- EXERCISE PROMPT: Look for the word "Koenigsegg" in the entries and copy each line where it appears.

Collected data entries:
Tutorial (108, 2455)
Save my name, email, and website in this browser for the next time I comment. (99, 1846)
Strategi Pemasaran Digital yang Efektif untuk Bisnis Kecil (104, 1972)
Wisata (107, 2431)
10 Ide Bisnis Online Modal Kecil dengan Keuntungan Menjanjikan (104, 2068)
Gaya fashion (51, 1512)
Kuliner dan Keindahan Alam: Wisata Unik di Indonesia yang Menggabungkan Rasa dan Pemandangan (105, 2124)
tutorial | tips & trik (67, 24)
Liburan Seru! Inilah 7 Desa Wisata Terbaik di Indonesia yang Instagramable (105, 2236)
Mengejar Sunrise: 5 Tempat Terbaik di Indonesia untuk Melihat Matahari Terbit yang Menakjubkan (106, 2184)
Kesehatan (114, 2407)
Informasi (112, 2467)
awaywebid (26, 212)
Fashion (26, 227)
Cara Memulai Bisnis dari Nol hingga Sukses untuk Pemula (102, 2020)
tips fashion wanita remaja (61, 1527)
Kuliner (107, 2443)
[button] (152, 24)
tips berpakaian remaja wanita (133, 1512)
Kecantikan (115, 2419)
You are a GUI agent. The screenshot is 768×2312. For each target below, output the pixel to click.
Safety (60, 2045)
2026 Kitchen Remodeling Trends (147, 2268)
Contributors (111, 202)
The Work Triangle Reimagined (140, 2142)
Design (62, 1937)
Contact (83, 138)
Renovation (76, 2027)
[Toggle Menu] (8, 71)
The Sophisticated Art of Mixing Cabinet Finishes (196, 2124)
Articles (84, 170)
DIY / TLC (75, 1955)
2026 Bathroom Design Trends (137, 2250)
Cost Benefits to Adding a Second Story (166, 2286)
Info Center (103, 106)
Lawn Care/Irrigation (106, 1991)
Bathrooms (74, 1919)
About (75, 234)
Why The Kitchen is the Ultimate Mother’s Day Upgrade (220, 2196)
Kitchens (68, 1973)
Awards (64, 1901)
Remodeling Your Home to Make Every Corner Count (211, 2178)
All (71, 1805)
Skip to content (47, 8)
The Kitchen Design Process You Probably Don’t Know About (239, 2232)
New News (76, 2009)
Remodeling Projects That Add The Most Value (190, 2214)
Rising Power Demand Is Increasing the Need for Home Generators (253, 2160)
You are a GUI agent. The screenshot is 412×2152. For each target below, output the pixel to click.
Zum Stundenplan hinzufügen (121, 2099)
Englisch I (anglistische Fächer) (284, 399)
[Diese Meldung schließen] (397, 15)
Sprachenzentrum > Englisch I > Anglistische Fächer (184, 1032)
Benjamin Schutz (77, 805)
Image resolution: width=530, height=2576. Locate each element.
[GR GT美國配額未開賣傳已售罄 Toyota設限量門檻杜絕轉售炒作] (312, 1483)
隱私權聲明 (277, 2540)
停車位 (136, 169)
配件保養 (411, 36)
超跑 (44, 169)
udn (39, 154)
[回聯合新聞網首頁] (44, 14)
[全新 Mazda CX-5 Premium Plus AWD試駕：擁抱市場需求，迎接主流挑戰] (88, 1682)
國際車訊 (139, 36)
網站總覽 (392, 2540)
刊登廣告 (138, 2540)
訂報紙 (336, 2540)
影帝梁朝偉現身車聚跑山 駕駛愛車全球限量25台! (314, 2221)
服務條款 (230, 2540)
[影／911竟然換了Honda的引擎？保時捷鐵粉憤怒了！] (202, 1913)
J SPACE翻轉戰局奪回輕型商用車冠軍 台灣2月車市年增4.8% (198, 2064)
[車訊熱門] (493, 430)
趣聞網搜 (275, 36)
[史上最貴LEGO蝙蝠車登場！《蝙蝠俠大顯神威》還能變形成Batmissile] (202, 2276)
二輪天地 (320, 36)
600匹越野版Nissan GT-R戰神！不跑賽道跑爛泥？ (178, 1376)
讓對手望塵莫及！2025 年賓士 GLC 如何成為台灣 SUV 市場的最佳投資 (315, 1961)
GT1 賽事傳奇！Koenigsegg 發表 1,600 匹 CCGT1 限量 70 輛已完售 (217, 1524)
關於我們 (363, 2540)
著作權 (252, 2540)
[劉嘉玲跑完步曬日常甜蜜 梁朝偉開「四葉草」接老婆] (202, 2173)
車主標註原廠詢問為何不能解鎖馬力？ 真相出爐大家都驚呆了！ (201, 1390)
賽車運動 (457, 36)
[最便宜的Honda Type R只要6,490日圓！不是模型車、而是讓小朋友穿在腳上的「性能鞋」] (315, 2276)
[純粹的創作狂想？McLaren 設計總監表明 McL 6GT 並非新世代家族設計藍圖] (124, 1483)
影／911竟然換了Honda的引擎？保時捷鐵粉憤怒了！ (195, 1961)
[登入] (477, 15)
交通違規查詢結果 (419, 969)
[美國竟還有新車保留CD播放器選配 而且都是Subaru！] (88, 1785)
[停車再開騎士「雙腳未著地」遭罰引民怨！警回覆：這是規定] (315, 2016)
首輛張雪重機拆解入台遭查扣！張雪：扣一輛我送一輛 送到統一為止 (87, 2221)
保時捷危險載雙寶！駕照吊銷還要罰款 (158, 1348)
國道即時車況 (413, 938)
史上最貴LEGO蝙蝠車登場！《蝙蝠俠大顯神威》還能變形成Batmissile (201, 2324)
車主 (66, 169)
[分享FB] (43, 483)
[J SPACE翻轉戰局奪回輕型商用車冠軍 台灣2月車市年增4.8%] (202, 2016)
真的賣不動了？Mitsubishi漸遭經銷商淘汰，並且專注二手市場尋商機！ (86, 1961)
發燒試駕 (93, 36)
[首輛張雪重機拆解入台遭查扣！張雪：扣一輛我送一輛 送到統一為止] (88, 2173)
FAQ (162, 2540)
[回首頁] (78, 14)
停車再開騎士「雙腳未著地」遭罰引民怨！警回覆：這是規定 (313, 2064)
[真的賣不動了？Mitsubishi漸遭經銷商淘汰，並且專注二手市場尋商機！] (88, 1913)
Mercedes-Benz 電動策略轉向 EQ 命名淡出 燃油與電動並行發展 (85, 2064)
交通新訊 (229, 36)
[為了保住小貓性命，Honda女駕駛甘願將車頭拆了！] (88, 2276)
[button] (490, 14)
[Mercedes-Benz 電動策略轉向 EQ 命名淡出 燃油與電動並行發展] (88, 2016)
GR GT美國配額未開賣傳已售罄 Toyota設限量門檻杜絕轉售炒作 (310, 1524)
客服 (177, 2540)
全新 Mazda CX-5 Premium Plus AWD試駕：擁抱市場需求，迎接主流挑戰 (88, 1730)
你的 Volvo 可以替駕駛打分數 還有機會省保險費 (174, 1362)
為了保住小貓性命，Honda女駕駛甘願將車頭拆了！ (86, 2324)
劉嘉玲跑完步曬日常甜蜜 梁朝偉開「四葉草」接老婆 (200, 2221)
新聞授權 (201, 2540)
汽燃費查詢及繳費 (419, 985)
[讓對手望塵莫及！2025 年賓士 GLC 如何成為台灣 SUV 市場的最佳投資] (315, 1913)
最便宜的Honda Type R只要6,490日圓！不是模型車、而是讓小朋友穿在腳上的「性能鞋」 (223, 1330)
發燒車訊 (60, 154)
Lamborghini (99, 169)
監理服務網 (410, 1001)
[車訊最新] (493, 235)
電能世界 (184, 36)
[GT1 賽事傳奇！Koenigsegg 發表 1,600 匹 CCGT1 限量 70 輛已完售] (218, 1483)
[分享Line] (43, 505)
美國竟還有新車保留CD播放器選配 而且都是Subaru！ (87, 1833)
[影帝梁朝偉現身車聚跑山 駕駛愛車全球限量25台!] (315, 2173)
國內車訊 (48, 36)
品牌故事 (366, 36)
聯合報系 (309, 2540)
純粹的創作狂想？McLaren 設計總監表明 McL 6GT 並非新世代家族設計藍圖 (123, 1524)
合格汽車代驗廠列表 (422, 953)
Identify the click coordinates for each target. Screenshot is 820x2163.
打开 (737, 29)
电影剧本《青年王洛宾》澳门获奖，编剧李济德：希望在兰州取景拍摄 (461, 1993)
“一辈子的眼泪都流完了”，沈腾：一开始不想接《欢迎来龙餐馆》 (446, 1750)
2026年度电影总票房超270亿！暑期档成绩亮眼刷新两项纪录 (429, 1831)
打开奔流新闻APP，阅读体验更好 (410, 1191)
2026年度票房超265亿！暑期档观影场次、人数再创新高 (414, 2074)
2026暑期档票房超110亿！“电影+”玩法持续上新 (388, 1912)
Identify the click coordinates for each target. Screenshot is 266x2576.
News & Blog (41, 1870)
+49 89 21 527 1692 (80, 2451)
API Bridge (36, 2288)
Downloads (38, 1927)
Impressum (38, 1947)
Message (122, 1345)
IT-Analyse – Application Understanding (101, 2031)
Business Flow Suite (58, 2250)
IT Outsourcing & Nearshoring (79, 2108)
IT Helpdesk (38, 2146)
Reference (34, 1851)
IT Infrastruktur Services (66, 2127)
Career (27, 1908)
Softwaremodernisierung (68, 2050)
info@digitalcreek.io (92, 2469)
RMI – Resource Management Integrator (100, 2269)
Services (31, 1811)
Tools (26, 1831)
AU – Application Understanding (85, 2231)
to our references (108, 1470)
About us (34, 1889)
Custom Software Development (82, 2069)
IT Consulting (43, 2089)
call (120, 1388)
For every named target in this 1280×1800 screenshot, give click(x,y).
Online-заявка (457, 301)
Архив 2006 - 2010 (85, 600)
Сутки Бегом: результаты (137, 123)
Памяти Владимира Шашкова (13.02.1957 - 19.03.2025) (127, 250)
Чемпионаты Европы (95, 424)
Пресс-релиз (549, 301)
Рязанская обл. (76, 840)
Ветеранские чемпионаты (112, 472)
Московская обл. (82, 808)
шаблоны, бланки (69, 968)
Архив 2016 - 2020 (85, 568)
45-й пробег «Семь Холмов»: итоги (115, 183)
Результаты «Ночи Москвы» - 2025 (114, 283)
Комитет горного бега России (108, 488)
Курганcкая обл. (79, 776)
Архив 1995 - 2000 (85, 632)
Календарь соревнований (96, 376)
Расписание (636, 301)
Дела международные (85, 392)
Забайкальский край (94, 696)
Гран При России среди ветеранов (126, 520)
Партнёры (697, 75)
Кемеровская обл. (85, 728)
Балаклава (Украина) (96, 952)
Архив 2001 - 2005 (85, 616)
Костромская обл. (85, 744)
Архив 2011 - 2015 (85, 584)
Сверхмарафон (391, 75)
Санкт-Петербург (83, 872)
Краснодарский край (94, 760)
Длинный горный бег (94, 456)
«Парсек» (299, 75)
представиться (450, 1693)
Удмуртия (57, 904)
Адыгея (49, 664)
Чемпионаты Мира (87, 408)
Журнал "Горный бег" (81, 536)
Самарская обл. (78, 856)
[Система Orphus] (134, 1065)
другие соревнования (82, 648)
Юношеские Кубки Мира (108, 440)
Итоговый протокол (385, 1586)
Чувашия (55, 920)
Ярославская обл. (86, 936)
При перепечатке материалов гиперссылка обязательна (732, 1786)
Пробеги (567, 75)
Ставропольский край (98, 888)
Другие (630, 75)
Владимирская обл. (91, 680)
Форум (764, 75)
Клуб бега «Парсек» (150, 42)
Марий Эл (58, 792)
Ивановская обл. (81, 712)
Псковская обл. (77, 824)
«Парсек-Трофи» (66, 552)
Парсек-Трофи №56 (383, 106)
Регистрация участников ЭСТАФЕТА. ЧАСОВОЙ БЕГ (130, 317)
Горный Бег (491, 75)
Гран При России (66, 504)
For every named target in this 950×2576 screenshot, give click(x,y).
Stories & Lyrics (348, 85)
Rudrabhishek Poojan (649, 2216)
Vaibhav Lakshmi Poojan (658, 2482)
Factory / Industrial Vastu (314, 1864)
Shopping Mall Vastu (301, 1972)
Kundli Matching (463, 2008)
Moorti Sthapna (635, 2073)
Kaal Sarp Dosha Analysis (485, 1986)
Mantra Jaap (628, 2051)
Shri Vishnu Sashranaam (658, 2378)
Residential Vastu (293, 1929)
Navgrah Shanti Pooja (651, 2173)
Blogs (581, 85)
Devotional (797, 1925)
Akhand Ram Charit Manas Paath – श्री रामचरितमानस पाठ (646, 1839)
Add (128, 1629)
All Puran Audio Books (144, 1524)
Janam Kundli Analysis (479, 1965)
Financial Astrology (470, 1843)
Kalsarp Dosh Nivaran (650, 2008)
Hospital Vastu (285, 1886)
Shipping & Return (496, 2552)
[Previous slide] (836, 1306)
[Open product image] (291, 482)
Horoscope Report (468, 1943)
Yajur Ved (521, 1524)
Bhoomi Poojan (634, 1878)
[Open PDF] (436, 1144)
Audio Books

- SOLUTION TO THE EXERCISE:
GT1 賽事傳奇！Koenigsegg 發表 1,600 匹 CCGT1 限量 70 輛已完售 (217, 1524)
[GT1 賽事傳奇！Koenigsegg 發表 1,600 匹 CCGT1 限量 70 輛已完售] (218, 1483)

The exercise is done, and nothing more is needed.